◆ **THE PROBLEM**
Return every line below that contains the string "тракийски", matching case exactly.

◆ **RECORDS TO USE**
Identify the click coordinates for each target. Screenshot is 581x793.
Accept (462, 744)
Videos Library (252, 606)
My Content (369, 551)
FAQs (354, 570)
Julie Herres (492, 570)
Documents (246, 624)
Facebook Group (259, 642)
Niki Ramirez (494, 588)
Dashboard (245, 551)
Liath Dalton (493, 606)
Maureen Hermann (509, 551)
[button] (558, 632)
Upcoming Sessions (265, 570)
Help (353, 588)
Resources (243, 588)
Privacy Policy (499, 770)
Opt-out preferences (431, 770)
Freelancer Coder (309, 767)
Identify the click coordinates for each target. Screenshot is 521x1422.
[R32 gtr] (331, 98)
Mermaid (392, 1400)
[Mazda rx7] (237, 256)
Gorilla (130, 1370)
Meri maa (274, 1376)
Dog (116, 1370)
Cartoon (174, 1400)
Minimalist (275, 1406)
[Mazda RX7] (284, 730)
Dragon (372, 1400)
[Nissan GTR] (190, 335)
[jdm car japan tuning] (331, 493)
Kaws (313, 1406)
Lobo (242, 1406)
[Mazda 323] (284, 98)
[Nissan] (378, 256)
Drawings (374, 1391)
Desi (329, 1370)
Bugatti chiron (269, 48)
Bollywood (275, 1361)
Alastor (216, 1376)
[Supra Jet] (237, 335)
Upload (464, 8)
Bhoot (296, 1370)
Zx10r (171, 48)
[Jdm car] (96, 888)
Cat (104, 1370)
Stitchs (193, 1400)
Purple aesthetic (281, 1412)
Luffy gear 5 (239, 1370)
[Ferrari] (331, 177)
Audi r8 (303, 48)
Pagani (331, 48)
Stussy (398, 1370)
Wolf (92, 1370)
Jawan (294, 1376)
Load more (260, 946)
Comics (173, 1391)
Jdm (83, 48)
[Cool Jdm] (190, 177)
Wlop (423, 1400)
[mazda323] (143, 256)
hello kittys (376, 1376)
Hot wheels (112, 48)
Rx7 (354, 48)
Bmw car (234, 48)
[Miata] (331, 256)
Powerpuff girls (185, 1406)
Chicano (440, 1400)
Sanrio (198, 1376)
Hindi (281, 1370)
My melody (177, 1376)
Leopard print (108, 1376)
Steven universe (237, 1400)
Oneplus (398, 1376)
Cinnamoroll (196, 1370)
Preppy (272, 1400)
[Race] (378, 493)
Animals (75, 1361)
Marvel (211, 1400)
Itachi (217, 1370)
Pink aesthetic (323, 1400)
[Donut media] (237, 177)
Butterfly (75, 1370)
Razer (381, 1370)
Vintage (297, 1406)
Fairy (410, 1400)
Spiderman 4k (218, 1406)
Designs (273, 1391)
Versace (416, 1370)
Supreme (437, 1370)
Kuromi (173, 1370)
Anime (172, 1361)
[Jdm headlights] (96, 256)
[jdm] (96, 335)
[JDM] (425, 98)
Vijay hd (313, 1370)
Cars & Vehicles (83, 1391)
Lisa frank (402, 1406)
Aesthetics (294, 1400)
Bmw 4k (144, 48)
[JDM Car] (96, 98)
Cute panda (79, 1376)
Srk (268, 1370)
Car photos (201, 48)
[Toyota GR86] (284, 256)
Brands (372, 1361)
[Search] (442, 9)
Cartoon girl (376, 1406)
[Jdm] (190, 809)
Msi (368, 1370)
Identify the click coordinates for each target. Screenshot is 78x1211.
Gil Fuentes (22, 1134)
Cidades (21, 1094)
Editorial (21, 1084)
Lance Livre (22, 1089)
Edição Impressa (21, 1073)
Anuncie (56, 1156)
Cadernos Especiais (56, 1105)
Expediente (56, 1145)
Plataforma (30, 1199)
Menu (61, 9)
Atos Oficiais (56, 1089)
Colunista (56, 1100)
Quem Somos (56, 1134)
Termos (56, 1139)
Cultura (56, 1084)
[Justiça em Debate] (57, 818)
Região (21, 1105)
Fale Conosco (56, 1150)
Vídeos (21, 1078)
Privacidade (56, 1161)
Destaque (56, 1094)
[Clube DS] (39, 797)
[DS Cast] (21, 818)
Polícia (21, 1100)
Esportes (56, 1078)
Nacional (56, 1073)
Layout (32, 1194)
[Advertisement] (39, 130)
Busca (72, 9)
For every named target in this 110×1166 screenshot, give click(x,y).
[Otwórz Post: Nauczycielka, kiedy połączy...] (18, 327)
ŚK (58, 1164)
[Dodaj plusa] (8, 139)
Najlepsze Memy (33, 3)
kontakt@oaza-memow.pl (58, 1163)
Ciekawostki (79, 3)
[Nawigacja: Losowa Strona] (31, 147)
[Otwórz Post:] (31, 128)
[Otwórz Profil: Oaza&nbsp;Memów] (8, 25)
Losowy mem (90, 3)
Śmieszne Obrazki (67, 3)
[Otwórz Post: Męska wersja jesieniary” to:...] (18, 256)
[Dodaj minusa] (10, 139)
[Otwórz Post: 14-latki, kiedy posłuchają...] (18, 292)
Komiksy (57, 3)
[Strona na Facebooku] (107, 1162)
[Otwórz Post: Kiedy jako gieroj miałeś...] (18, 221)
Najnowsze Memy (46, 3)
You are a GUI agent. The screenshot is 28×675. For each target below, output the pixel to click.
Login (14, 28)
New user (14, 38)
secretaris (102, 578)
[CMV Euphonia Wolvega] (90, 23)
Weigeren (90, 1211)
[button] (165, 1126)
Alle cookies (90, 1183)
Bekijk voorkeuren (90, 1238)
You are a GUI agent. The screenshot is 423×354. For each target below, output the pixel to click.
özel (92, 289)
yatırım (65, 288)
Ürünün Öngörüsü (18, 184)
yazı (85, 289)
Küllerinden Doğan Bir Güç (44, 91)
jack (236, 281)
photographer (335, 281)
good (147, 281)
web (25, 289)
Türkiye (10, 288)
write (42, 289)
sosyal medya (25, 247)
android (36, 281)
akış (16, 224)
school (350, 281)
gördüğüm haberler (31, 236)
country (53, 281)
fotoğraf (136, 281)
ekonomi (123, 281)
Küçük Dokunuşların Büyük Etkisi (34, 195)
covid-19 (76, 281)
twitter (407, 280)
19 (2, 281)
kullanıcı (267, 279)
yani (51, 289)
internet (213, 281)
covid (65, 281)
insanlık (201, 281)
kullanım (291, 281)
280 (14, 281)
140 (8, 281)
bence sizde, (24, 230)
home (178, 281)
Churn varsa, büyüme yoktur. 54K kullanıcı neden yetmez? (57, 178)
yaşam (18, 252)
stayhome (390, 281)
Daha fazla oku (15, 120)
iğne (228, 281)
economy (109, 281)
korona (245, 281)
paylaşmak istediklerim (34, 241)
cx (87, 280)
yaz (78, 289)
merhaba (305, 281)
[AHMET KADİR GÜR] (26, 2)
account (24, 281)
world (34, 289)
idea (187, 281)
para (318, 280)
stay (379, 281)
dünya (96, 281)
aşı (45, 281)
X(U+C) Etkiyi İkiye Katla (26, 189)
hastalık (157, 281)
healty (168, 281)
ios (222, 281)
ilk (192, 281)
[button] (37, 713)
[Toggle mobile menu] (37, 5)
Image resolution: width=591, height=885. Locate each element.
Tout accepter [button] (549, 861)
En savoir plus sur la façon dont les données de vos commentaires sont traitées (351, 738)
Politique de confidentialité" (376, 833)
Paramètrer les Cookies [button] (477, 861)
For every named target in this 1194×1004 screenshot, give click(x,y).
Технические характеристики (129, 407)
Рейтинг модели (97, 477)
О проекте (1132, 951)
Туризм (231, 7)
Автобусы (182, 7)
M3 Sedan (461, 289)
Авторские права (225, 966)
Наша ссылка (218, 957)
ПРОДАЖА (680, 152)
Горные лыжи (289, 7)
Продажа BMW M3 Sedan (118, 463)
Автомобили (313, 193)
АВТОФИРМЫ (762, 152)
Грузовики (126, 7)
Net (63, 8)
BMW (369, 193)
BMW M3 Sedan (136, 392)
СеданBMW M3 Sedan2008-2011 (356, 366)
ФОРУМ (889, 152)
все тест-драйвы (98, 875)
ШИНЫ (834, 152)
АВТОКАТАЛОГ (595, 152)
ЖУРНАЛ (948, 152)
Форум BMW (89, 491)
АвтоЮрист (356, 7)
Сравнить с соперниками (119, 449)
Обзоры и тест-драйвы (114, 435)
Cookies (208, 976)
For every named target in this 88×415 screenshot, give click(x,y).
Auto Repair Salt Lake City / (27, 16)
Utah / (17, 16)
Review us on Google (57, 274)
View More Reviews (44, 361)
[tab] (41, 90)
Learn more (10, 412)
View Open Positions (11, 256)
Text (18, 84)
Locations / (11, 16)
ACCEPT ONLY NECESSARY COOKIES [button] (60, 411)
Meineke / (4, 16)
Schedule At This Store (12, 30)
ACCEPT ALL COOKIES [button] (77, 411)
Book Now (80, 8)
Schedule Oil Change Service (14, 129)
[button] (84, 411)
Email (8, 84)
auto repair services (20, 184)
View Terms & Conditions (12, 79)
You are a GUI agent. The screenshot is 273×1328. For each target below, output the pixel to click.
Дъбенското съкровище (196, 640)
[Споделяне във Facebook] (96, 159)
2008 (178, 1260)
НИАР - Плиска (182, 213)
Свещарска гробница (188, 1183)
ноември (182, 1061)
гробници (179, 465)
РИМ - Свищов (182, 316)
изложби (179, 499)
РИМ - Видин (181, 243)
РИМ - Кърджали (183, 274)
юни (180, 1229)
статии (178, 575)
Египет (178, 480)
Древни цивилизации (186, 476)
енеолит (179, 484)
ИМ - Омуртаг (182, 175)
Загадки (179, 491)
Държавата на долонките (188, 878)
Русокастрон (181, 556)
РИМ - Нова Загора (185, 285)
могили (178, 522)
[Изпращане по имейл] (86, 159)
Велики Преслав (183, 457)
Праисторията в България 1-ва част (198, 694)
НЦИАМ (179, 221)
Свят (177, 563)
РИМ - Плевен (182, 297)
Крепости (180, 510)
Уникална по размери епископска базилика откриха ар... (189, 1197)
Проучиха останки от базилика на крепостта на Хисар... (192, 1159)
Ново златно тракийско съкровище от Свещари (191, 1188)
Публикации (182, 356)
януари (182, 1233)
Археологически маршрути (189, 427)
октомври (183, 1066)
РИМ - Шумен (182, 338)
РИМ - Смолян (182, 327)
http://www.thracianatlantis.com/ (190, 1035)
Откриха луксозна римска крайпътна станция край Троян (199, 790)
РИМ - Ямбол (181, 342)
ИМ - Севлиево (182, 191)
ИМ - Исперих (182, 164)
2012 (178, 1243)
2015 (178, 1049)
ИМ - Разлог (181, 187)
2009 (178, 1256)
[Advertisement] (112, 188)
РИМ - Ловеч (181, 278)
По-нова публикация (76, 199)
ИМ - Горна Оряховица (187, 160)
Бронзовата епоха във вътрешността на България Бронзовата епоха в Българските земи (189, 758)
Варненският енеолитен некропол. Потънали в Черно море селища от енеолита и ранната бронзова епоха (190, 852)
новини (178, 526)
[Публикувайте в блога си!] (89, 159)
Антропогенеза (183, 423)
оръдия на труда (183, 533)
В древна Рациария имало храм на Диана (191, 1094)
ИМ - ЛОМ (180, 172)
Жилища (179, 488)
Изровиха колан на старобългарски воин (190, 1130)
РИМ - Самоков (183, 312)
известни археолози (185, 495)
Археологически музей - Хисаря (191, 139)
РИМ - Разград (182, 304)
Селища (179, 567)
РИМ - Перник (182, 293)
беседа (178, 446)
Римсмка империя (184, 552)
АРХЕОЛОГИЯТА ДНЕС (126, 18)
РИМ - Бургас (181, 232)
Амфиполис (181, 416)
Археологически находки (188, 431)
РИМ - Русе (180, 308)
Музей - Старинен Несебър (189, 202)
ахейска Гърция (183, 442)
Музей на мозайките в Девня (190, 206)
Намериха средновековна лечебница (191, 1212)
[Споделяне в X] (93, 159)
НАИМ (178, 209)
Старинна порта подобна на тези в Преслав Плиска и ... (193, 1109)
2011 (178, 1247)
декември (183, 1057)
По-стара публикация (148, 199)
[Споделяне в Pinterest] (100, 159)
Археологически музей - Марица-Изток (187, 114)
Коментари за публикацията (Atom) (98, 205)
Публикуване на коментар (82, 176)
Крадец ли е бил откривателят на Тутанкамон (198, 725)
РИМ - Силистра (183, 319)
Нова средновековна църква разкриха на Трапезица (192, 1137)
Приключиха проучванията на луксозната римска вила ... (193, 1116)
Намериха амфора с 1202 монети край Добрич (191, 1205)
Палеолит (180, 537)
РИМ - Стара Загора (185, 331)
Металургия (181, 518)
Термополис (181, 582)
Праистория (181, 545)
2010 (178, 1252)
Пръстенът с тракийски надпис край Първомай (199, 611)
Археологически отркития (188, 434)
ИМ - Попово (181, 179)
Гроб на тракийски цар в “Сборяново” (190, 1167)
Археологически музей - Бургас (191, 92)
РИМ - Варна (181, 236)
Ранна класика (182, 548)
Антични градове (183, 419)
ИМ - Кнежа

◆ **RESULT BELOW**
Пръстенът с тракийски надпис край Първомай (199, 611)
Гроб на тракийски цар в “Сборяново” (190, 1167)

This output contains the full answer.